Start of PROVIDED RECORDS

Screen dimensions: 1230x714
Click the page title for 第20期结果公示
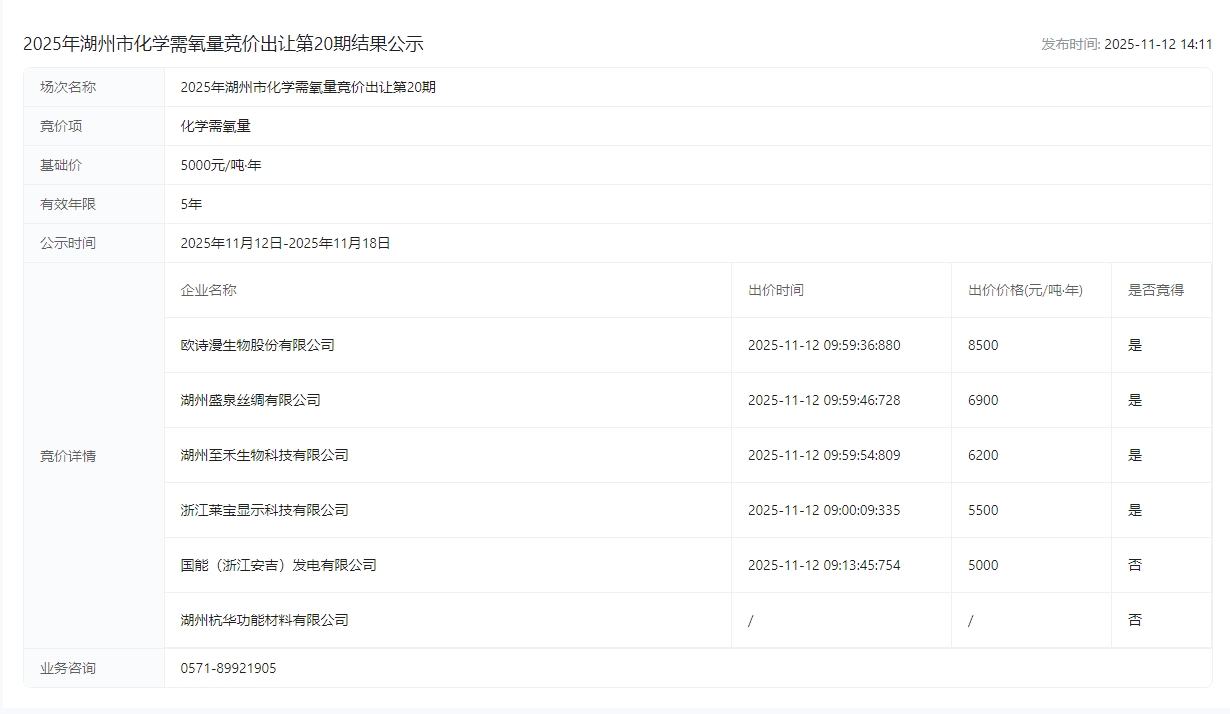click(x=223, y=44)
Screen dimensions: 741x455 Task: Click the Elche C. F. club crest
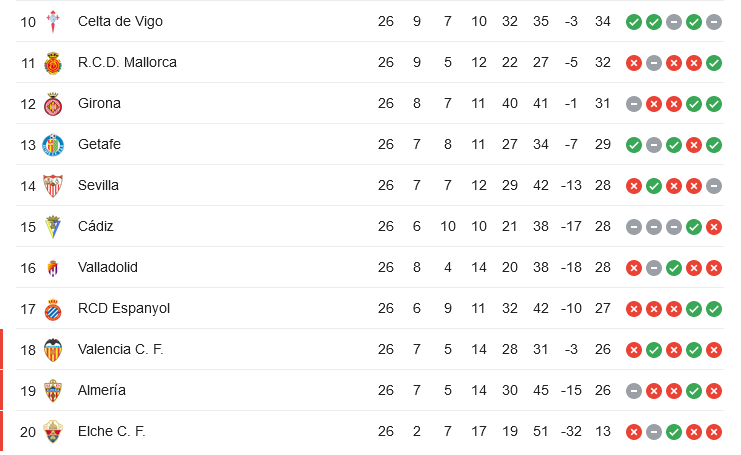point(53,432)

End of PROVIDED RECORDS

▸ **WORK TO COMPLETE**: With the pictures left out, give again exactly the lines from the one that contains "Click the page title for 第20期结果公示" through the final line of the data above.

▸ **OUTPUT OF THE TASK**:
Click the page title for 第20期结果公示
click(x=223, y=44)
Screen dimensions: 741x455 Task: Click the Elche C. F. club crest
point(53,432)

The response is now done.